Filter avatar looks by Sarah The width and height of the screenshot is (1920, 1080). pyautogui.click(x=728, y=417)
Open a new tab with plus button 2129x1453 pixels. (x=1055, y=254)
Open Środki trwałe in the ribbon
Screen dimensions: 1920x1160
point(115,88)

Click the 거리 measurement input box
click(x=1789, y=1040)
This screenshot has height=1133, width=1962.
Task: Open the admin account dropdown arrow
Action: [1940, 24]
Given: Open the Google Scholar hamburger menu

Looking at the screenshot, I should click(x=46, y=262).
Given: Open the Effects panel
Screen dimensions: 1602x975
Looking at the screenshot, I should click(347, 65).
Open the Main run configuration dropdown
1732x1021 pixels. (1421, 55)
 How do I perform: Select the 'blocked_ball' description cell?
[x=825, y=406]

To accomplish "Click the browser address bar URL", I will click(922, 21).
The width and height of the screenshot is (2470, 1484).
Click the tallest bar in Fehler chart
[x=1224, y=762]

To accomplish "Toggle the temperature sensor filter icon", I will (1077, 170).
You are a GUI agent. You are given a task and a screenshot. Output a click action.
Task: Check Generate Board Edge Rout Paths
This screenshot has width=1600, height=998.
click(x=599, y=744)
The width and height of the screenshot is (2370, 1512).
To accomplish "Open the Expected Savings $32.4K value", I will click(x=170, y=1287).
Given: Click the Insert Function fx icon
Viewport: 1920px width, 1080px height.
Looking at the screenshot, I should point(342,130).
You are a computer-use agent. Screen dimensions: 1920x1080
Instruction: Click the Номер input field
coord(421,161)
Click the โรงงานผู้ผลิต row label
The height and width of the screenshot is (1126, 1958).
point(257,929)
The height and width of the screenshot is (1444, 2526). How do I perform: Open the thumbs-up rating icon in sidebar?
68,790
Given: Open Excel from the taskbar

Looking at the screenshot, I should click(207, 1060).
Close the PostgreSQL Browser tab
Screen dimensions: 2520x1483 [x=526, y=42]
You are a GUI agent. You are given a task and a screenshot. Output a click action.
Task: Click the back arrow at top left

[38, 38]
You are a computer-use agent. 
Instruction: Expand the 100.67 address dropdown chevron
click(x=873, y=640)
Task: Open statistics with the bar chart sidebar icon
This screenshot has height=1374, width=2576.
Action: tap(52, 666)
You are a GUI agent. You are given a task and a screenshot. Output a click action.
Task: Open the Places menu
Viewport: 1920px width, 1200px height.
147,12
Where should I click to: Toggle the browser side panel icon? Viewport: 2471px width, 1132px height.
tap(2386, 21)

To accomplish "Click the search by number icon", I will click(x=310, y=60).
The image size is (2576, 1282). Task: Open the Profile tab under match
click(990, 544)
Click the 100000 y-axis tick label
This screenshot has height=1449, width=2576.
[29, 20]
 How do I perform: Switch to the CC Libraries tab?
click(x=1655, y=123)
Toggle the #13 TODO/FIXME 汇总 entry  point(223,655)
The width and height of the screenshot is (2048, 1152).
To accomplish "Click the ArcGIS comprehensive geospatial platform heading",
● ● ● ● ●
**TASK DETAILS:** Search the material for the word "will" and copy every matching line.

**YOUR RESPONSE:**
To accomplish "Click the browser address bar URL", I will click(922, 21).
To accomplish "Toggle the temperature sensor filter icon", I will (1077, 170).
To accomplish "Open the Expected Savings $32.4K value", I will click(x=170, y=1287).
To accomplish "Click the search by number icon", I will click(x=310, y=60).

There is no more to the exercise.